I just want to talk about economics
Economics
Tough titty.
econ has the problem that many people deal with economic issues on a day to day basis, but its research level is closer to statistics or pure math than the other social sciences. PoliSci departments absorbed the "real-life applications", and Econ decided to abstract things in a more mathematical fashion. very few econ phds have read WON or Marx bc its honestly pointless for research purposes, save for historical reasons. The famous econ names among laymen are more famous by the "interesting" theories they espoused, not necessarily for a mind-blowing contribution to the way econ is done. it's also important to separate econ from business, as they are two different things. i dont need to know about supermodularity of functions to know how to be a financial analyst, or to run a regression of data.
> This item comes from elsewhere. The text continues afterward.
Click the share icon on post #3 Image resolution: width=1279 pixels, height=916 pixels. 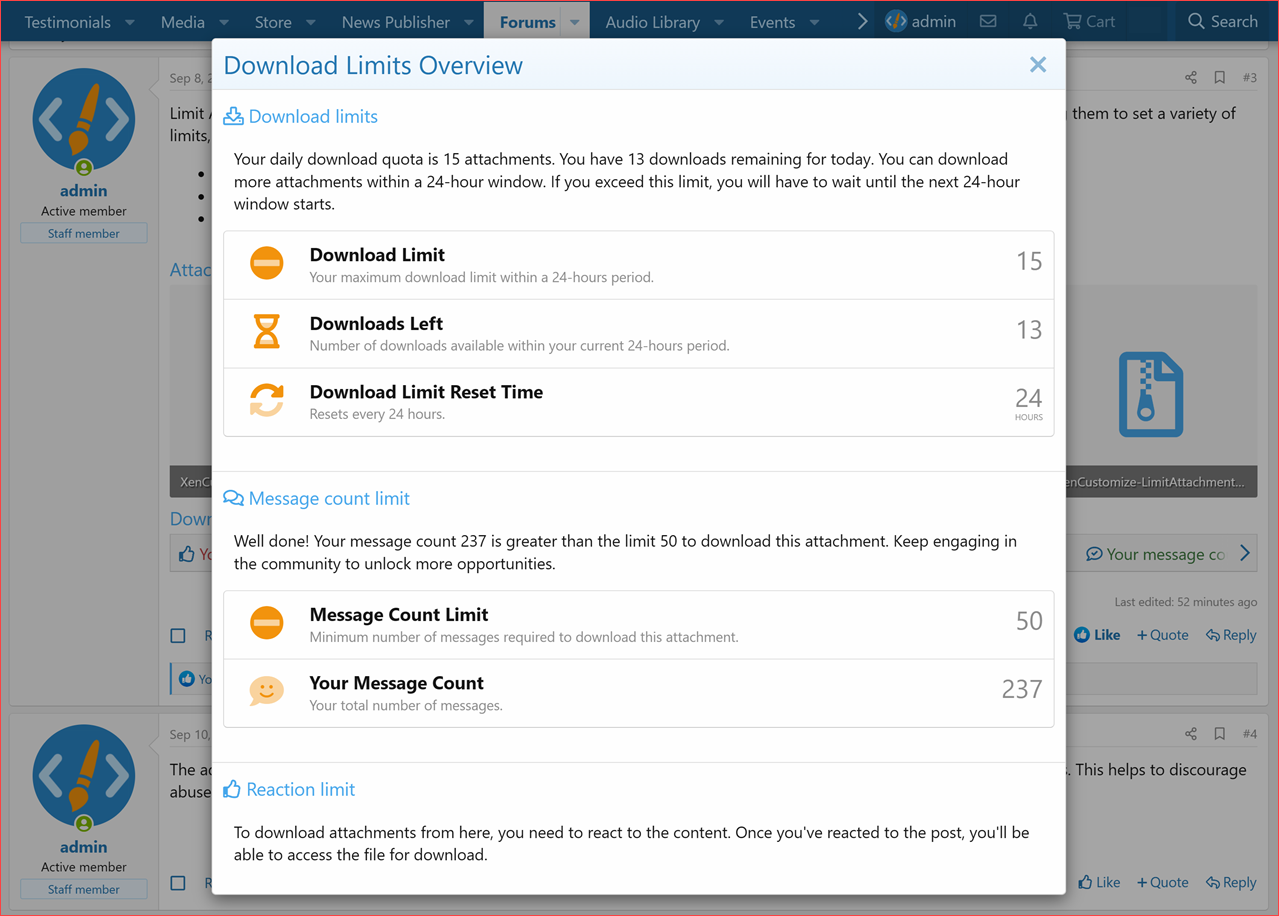[x=1190, y=77]
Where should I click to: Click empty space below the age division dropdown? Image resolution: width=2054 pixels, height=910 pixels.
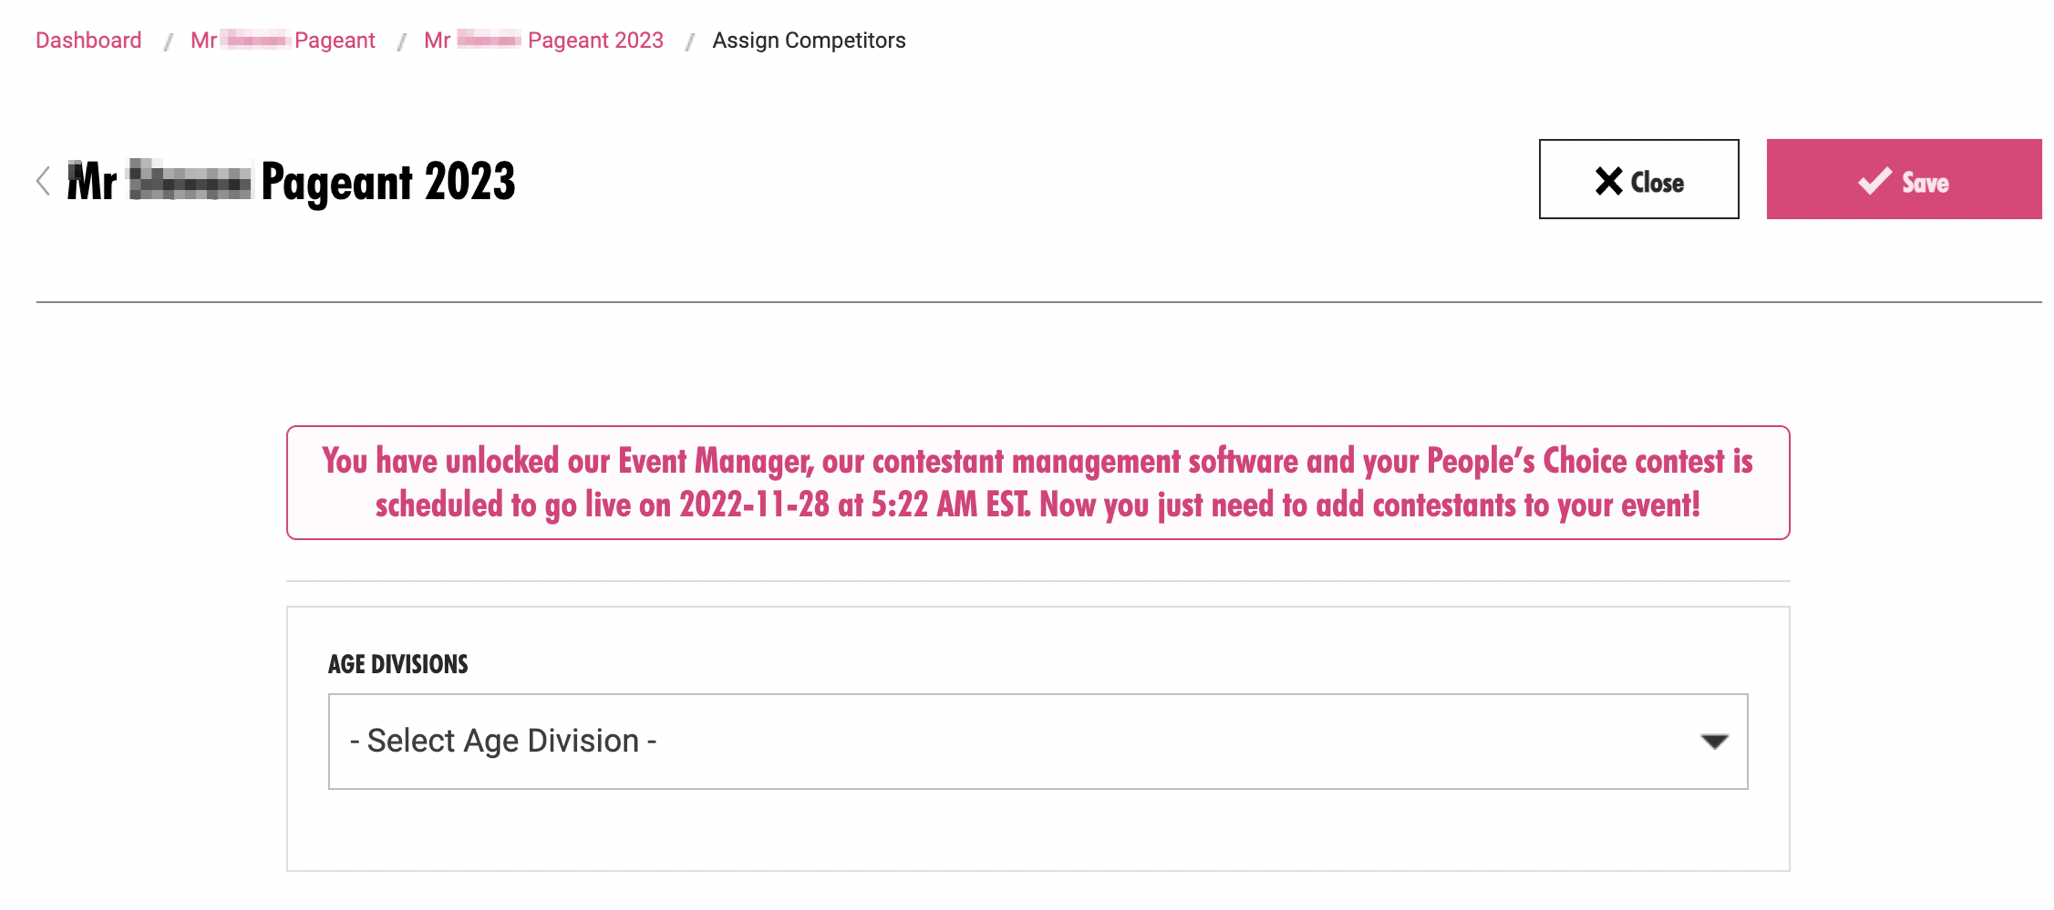click(x=1037, y=830)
Also, avoid Austrian/Chicago books except if you're interested in Economic History (btw, Vanderbilt is very strong in econ history, i was impressed).
im in a very prestigious econ phd program and most of my mates in my cohort were math majors, and everybody is comfortable with Baby Rudin, even if not all of them will be doing proofs for their research.
OP, read Basic Economics by Sowell: its a good layman's approach to Economics. if you're interested at what's happening at the cutting edge, you might need a math major or to be comfortable in math at the Baby Rudin level for Micro, and at the level of Billingsley(Probability) for the Statistical side of things(Econometrics).
i dont know much about macro, but they use stochastic processes a lot.
hope this helped.
i don't think op knew what the fuck he was asking
probably. everytime theres an econ thread on Veeky Forums i sigh and tell myself "patience..."
you an econ phd as well?
no, polisci
not a quant
(we shit on them for pretending they are you)
polisci is tight.rock on
lol. if i had "mad l33t coding skillz" id become a quant. sadly my knowledge of coding is working at best
Would anyone recommend the Microeconomics textbook by Robert Pindyck and Daniel Rubinfeld?